──────── Listed records ────────

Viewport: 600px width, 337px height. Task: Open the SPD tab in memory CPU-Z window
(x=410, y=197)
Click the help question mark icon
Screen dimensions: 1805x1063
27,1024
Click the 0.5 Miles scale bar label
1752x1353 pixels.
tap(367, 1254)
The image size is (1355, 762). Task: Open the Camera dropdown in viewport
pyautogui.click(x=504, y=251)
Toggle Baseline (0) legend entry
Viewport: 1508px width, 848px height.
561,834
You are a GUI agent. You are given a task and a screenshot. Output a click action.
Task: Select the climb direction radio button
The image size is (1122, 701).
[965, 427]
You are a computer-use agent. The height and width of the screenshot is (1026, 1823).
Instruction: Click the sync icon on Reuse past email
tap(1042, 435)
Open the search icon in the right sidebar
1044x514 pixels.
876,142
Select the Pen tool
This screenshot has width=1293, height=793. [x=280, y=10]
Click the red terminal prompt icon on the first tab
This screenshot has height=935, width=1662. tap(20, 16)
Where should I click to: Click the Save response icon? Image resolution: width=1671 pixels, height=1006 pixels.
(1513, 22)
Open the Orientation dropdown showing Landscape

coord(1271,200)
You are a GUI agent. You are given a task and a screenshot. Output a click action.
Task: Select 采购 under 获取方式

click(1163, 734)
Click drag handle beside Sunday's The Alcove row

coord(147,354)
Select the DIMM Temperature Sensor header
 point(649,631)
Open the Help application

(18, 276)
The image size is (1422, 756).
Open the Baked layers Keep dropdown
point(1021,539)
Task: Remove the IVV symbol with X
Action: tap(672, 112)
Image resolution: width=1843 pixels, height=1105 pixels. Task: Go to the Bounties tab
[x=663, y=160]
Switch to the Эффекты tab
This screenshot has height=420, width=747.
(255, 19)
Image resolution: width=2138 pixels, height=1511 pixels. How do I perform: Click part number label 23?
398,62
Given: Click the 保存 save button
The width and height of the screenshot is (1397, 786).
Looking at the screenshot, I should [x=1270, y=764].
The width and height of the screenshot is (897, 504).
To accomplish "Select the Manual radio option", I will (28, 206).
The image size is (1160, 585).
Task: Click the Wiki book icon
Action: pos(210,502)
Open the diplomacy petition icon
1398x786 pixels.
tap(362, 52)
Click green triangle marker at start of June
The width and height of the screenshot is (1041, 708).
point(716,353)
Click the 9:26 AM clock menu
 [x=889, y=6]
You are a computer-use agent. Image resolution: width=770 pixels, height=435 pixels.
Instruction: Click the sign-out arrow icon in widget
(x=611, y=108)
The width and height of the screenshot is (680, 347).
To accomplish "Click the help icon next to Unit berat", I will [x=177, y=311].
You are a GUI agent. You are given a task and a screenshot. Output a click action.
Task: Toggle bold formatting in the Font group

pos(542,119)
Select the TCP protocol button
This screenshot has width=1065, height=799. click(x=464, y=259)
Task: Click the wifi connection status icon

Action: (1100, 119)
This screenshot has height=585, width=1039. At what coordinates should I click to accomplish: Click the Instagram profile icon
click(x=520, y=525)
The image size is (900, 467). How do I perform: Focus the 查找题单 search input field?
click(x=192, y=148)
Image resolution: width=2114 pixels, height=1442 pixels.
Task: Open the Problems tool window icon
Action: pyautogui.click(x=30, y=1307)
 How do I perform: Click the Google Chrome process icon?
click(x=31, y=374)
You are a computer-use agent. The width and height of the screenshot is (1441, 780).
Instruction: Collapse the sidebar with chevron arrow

────────

#### Brief
Every record must be written out again without any change.

#### Output for this task
Viewport: 600px width, 337px height. Task: Open the SPD tab in memory CPU-Z window
(x=410, y=197)
Click the help question mark icon
Screen dimensions: 1805x1063
27,1024
Click the 0.5 Miles scale bar label
1752x1353 pixels.
tap(367, 1254)
The image size is (1355, 762). Task: Open the Camera dropdown in viewport
pyautogui.click(x=504, y=251)
Toggle Baseline (0) legend entry
Viewport: 1508px width, 848px height.
561,834
You are a GUI agent. You are given a task and a screenshot. Output a click action.
Task: Select the climb direction radio button
The image size is (1122, 701).
[965, 427]
You are a computer-use agent. The height and width of the screenshot is (1026, 1823).
Instruction: Click the sync icon on Reuse past email
tap(1042, 435)
Open the search icon in the right sidebar
1044x514 pixels.
876,142
Select the Pen tool
This screenshot has width=1293, height=793. [x=280, y=10]
Click the red terminal prompt icon on the first tab
This screenshot has height=935, width=1662. tap(20, 16)
Where should I click to: Click the Save response icon? Image resolution: width=1671 pixels, height=1006 pixels.
(1513, 22)
Open the Orientation dropdown showing Landscape

coord(1271,200)
You are a GUI agent. You are given a task and a screenshot. Output a click action.
Task: Select 采购 under 获取方式

click(1163, 734)
Click drag handle beside Sunday's The Alcove row

coord(147,354)
Select the DIMM Temperature Sensor header
 point(649,631)
Open the Help application

(18, 276)
The image size is (1422, 756).
Open the Baked layers Keep dropdown
point(1021,539)
Task: Remove the IVV symbol with X
Action: tap(672, 112)
Image resolution: width=1843 pixels, height=1105 pixels. Task: Go to the Bounties tab
[x=663, y=160]
Switch to the Эффекты tab
This screenshot has height=420, width=747.
(255, 19)
Image resolution: width=2138 pixels, height=1511 pixels. How do I perform: Click part number label 23?
398,62
Given: Click the 保存 save button
The width and height of the screenshot is (1397, 786).
Looking at the screenshot, I should [x=1270, y=764].
The width and height of the screenshot is (897, 504).
To accomplish "Select the Manual radio option", I will (28, 206).
The image size is (1160, 585).
Task: Click the Wiki book icon
Action: pos(210,502)
Open the diplomacy petition icon
1398x786 pixels.
tap(362, 52)
Click green triangle marker at start of June
The width and height of the screenshot is (1041, 708).
point(716,353)
Click the 9:26 AM clock menu
 [x=889, y=6]
You are a computer-use agent. Image resolution: width=770 pixels, height=435 pixels.
Instruction: Click the sign-out arrow icon in widget
(x=611, y=108)
The width and height of the screenshot is (680, 347).
To accomplish "Click the help icon next to Unit berat", I will [x=177, y=311].
You are a GUI agent. You are given a task and a screenshot. Output a click action.
Task: Toggle bold formatting in the Font group

pos(542,119)
Select the TCP protocol button
This screenshot has width=1065, height=799. click(x=464, y=259)
Task: Click the wifi connection status icon

Action: (1100, 119)
This screenshot has height=585, width=1039. At what coordinates should I click to accomplish: Click the Instagram profile icon
click(x=520, y=525)
The image size is (900, 467). How do I perform: Focus the 查找题单 search input field?
click(x=192, y=148)
Image resolution: width=2114 pixels, height=1442 pixels.
Task: Open the Problems tool window icon
Action: pyautogui.click(x=30, y=1307)
 How do I perform: Click the Google Chrome process icon?
click(x=31, y=374)
You are a computer-use agent. The width and height of the screenshot is (1441, 780).
Instruction: Collapse the sidebar with chevron arrow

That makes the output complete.